One of the most important features and reasons for certain design decisions in Flyte is the need for machine learning and data practitioners to experiment. When users experiment, they do so in isolation and try multiple iterations. Unlike traditional software, the users must conduct multiple experiments concurrently with different environments, algorithms, etc. This may happen when multiple data scientists simultaneously iterate on the same workflow/pipeline.
The cost of creating an independent infrastructure for each version is enormous and undesirable. It is beneficial to share the same centralized infrastructure, where the burden of maintaining the infrastructure is with a central infrastructure team, while the users can use it independently. This improves the cost of operation since the same infrastructure can be reused by multiple teams.
Versioned workflows help users quickly reproduce prior results or identify the source of previous successful experiments.
Why Do You Need Versioning?#
Versioning is required to:
Work on the same project concurrently and identify the version/experiment that was successful.
Capture the environment for a version and independently launch it.
Visualize prior runs and tie them to experiment results.
Rollback to production deployments in case of failures with ease.
Execute multiple experiments in production, which may use different training or data processing algorithms.
Understand how a specific system evolved and answer questions related to the effectiveness of a specific strategy.

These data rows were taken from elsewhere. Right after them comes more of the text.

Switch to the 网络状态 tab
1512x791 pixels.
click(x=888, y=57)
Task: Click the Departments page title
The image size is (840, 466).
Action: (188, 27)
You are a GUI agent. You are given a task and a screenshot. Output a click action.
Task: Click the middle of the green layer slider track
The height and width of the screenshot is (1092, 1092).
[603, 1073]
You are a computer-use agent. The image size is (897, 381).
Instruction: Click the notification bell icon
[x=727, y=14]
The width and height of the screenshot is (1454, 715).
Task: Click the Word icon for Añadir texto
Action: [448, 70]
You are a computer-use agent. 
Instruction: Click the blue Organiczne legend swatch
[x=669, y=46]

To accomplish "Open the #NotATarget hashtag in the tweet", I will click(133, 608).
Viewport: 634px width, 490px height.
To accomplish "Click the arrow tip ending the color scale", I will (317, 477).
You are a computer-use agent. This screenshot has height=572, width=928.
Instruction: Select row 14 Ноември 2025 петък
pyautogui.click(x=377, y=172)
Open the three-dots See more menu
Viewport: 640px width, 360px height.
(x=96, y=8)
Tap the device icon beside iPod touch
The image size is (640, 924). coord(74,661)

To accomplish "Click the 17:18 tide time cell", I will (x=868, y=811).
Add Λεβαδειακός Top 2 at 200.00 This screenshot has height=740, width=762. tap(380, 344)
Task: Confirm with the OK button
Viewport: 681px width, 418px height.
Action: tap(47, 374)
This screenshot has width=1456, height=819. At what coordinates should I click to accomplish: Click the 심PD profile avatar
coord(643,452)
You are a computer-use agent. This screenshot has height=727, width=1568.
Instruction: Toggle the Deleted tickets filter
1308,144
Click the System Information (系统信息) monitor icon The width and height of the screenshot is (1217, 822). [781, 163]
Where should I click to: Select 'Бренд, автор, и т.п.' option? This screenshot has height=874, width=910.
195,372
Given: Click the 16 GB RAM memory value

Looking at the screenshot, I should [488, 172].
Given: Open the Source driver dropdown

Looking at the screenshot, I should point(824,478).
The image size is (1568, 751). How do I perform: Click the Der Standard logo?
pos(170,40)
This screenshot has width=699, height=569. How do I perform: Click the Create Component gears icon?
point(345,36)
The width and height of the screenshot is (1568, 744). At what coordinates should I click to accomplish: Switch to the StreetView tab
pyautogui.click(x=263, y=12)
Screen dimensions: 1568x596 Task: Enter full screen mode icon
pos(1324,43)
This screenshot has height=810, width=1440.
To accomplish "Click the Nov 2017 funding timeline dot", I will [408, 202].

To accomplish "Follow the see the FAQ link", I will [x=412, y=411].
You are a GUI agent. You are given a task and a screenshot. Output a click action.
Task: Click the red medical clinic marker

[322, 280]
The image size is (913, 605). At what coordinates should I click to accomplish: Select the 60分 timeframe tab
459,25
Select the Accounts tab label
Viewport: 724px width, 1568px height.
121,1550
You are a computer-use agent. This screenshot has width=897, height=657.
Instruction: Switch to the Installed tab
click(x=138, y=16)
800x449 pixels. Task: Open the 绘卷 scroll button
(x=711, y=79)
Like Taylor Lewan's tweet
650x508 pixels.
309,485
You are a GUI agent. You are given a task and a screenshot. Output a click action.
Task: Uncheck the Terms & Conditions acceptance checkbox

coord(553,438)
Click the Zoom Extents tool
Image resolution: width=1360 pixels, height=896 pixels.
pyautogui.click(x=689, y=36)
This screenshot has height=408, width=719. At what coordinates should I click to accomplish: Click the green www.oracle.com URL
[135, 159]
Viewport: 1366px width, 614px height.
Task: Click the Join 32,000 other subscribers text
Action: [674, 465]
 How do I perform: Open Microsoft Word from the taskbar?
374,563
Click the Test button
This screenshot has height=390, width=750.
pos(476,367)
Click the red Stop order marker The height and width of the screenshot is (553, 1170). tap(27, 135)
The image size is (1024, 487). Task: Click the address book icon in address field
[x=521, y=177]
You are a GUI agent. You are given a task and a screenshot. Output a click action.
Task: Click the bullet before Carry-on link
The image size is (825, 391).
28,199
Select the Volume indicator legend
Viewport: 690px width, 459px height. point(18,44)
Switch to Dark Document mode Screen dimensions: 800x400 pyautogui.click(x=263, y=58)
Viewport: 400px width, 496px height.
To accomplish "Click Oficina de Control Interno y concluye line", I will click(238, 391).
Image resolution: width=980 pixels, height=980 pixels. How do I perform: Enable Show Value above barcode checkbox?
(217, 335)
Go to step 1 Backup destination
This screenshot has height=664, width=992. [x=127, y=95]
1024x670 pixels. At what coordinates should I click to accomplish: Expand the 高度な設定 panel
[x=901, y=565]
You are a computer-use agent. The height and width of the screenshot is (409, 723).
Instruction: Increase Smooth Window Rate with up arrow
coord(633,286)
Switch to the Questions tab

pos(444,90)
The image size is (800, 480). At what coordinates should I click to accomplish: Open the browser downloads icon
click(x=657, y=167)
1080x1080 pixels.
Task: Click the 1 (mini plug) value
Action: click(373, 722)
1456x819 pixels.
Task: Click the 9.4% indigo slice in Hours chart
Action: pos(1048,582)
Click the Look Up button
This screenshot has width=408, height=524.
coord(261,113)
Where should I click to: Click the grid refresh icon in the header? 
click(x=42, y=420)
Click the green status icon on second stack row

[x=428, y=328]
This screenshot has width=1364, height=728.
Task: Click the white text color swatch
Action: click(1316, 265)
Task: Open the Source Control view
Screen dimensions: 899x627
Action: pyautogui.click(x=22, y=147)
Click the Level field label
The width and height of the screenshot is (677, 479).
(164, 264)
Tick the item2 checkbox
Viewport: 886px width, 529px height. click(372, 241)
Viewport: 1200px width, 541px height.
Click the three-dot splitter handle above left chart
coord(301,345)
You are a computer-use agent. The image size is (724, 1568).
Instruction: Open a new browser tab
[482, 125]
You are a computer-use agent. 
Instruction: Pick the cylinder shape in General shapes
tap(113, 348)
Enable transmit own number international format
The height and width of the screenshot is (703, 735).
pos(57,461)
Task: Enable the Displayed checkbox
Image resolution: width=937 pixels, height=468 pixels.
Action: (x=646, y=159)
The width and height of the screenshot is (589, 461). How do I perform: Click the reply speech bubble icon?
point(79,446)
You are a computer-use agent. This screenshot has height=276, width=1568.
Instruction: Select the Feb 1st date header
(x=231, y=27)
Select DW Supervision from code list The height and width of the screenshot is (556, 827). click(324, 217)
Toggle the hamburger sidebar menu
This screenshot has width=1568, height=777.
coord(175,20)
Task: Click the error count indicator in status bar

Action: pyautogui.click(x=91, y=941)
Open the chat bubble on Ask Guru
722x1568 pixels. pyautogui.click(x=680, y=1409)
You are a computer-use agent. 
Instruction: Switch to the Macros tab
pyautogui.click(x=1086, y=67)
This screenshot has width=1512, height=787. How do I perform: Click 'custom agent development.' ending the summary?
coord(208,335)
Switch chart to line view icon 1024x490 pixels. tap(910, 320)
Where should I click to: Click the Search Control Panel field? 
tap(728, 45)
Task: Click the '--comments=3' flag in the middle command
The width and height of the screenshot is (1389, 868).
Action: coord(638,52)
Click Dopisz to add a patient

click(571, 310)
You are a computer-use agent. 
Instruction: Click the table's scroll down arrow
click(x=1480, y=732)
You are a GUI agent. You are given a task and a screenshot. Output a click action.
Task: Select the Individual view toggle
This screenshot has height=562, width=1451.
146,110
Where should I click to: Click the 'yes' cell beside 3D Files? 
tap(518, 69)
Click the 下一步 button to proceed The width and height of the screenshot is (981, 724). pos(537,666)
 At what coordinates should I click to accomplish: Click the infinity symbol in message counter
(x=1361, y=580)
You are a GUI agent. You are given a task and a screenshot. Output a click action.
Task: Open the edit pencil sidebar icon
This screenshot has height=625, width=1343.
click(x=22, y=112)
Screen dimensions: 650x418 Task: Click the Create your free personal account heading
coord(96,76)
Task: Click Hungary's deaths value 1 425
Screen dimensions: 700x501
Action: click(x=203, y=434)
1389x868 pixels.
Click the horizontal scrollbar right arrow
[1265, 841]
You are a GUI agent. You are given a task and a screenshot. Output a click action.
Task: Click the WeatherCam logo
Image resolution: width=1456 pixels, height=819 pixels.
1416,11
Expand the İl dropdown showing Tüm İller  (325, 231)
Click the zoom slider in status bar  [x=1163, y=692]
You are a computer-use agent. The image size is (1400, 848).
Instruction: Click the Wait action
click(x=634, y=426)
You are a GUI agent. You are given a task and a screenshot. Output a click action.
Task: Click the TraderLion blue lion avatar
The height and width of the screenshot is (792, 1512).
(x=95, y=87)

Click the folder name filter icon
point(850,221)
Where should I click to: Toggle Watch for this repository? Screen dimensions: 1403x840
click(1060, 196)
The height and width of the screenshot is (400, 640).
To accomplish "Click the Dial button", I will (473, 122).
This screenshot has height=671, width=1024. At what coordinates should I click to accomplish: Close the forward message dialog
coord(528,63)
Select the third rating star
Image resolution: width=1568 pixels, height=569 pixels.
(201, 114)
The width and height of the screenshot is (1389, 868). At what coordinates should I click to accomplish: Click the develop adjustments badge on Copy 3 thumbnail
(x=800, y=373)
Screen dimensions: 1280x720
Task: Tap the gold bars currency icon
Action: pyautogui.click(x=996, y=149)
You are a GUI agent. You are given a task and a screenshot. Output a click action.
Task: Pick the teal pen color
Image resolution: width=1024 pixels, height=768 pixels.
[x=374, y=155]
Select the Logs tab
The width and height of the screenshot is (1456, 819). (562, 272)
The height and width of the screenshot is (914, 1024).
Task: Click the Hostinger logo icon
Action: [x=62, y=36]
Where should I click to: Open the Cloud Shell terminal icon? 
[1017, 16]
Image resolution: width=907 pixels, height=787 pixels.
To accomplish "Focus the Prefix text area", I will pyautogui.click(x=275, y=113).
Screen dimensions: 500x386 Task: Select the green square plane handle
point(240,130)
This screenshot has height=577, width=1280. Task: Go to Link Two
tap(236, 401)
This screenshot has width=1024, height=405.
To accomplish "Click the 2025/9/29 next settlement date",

Operational Benefits of Completely Versioned Workflows/Pipelines#
The entire workflow in Flyte is versioned and all tasks and entities are immutable which makes it possible to completely change the structure of a workflow between versions, without worrying about the consequences for the pipelines in production. This hermetic property makes it effortless to manage and deploy new workflow versions and is important for workflows that are long-running. If a workflow execution is in progress and another new workflow version has been activated, Flyte guarantees that the execution of the old version continues unhindered.
Consider a scenario where you need to run all the previous executions if there’s a bug to be fixed. Simply fixing the bug in the task may not solve the problem. Moreover, fixing bugs involves code changes, which may affect the workflow structure. Flyte addresses this using two properties:
Since the entire workflow is versioned, changing the structure has no impact on the existing execution, and the workflow state won’t be corrupted.
Flyte provides caching/memoization of outputs. As long as the tasks and their behavior have not changed, it is possible to move them around and still recover their previous outputs, without having to rerun the tasks. This strategy will work even if the workflow changes are in a task.
Let us take a sample workflow:
In the above graph, let us assume that task C fails. It is then possible to simply fix C and
relaunch the previous execution (maintaining the inputs etc). This will not re-run tasks
B as long as they are marked as cache=True.
Now, let us consider that the only solution to fix the bug is to change the graph structure and introduce a new step
B1 that short circuits the execution to
cache=True will handle this complicated situation as well.
Why Is Versioning Hard?#
Git has become the defacto-standard in version control for code, making it easy to work on branches, merge them, and revert unwanted changes. But achieving this for a live (running) algorithm usually requires the entire infrastructure to be associated and potentially re-created for every execution.
How Is Versioning Tied to Reproducibility?#
Workflows can be reproduced without explicit versioning within the system. To reproduce a past experiment, users need to identify the source code and resurrect any dependencies that the code may have used (for example, TensorFlow 1.x instead of TensorFlow 2.x, or specific Python libraries). It is also required to instantiate the infrastructure that the previous version may have used. If not recorded, you’ll have to ensure that the previously used dataset (say) can be reconstructed.
This is exactly how Flyte was conceived!
In Flyte, every task is versioned, and it precisely captures the dependency set. For external tasks, memoization is recommended so that the constructed dataset can be cached on the Flyte side. This way, one can guarantee reproducible behavior from the external systems.
Moreover, every piece of code is registered with the version of the code that was used to create the instance. Therefore, users can easily construct the data lineage for all the parts of the workflow.
What Is the Cost of Versioning & Reproducibility?#
One of the costs of versioning and allowing on-demand reproducibility is the need to re-instantiate the infrastructure from scratch. This may sometimes result in additional overhead. However, the advent of Docker containers and Kubernetes has made it possible to build a platform to achieve these goals.
We are working on reducing the penalty of on-demand infrastructure creation while still maintaining the guarantees. Stay tuned!
What Is the Best Way to Version Your Tasks and Workflows?#
The best way to version tasks and workflows is to independently version every task with the GIT-SHA or hash of the entire code artifact. The workflows are also versioned using the GIT-SHA of the containing repository.